• [Listed entries]:
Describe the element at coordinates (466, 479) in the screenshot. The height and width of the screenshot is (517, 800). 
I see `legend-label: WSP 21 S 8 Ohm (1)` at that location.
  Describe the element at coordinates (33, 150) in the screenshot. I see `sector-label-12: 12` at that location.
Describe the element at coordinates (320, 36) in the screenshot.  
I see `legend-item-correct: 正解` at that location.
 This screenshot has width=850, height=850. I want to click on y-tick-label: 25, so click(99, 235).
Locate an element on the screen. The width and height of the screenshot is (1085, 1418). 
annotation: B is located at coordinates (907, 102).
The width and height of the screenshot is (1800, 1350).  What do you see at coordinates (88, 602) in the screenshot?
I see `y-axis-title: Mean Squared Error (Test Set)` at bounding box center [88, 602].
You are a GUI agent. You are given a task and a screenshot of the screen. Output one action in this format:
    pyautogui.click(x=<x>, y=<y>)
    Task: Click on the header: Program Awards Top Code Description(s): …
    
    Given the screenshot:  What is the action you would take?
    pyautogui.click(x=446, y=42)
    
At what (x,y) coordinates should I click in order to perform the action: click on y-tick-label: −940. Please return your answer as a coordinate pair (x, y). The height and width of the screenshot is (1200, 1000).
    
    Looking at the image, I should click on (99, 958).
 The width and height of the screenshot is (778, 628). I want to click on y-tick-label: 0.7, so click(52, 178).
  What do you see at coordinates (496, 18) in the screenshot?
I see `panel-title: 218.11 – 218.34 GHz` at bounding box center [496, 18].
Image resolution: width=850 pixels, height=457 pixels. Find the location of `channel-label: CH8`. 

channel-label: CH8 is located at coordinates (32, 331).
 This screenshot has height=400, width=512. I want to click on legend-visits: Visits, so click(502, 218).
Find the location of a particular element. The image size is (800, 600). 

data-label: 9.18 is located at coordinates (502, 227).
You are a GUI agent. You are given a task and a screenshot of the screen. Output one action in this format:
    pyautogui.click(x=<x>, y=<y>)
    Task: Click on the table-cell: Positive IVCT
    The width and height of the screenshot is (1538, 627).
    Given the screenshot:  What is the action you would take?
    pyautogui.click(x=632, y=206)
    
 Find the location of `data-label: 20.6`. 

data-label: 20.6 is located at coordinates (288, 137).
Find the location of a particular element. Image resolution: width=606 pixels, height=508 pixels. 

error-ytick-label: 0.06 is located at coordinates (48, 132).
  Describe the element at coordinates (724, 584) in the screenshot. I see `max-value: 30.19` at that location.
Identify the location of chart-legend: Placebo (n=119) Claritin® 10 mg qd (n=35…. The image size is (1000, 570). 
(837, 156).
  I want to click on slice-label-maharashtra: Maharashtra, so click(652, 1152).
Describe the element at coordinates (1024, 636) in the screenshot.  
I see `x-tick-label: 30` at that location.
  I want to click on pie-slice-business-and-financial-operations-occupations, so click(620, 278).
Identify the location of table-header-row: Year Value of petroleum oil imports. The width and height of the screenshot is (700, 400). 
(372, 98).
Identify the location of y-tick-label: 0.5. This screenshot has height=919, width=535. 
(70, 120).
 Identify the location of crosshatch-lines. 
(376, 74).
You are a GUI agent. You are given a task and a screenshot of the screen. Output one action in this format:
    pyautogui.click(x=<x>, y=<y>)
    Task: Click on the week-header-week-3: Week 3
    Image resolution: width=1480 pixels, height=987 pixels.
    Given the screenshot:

• [What is being asked]:
Switch every "Find the location of" in the records above to "Locate" and give all the lines again, with nothing else changed.

• [Exercise result]:
Describe the element at coordinates (466, 479) in the screenshot. The height and width of the screenshot is (517, 800). 
I see `legend-label: WSP 21 S 8 Ohm (1)` at that location.
  Describe the element at coordinates (33, 150) in the screenshot. I see `sector-label-12: 12` at that location.
Describe the element at coordinates (320, 36) in the screenshot.  
I see `legend-item-correct: 正解` at that location.
 This screenshot has width=850, height=850. I want to click on y-tick-label: 25, so click(99, 235).
Locate an element on the screen. The width and height of the screenshot is (1085, 1418). 
annotation: B is located at coordinates (907, 102).
The width and height of the screenshot is (1800, 1350).  What do you see at coordinates (88, 602) in the screenshot?
I see `y-axis-title: Mean Squared Error (Test Set)` at bounding box center [88, 602].
You are a GUI agent. You are given a task and a screenshot of the screen. Output one action in this format:
    pyautogui.click(x=<x>, y=<y>)
    Task: Click on the header: Program Awards Top Code Description(s): …
    
    Given the screenshot:  What is the action you would take?
    pyautogui.click(x=446, y=42)
    
At what (x,y) coordinates should I click in order to perform the action: click on y-tick-label: −940. Please return your answer as a coordinate pair (x, y). The height and width of the screenshot is (1200, 1000).
    
    Looking at the image, I should click on (99, 958).
 The width and height of the screenshot is (778, 628). I want to click on y-tick-label: 0.7, so click(52, 178).
  What do you see at coordinates (496, 18) in the screenshot?
I see `panel-title: 218.11 – 218.34 GHz` at bounding box center [496, 18].
Image resolution: width=850 pixels, height=457 pixels. Locate `channel-label: CH8`. 

channel-label: CH8 is located at coordinates (32, 331).
 This screenshot has height=400, width=512. I want to click on legend-visits: Visits, so click(502, 218).
Locate a particular element. The image size is (800, 600). 

data-label: 9.18 is located at coordinates (502, 227).
You are a GUI agent. You are given a task and a screenshot of the screen. Output one action in this format:
    pyautogui.click(x=<x>, y=<y>)
    Task: Click on the table-cell: Positive IVCT
    The width and height of the screenshot is (1538, 627).
    Given the screenshot:  What is the action you would take?
    pyautogui.click(x=632, y=206)
    
 Locate `data-label: 20.6`. 

data-label: 20.6 is located at coordinates (288, 137).
Locate a particular element. Image resolution: width=606 pixels, height=508 pixels. 

error-ytick-label: 0.06 is located at coordinates (48, 132).
  Describe the element at coordinates (724, 584) in the screenshot. I see `max-value: 30.19` at that location.
Identify the location of chart-legend: Placebo (n=119) Claritin® 10 mg qd (n=35…. The image size is (1000, 570). 
(837, 156).
  I want to click on slice-label-maharashtra: Maharashtra, so click(652, 1152).
Describe the element at coordinates (1024, 636) in the screenshot.  
I see `x-tick-label: 30` at that location.
  I want to click on pie-slice-business-and-financial-operations-occupations, so click(620, 278).
Identify the location of table-header-row: Year Value of petroleum oil imports. The width and height of the screenshot is (700, 400). 
(372, 98).
Identify the location of y-tick-label: 0.5. This screenshot has height=919, width=535. 
(70, 120).
 Identify the location of crosshatch-lines. 
(376, 74).
You are a GUI agent. You are given a task and a screenshot of the screen. Output one action in this format:
    pyautogui.click(x=<x>, y=<y>)
    Task: Click on the week-header-week-3: Week 3
    Image resolution: width=1480 pixels, height=987 pixels.
    Given the screenshot:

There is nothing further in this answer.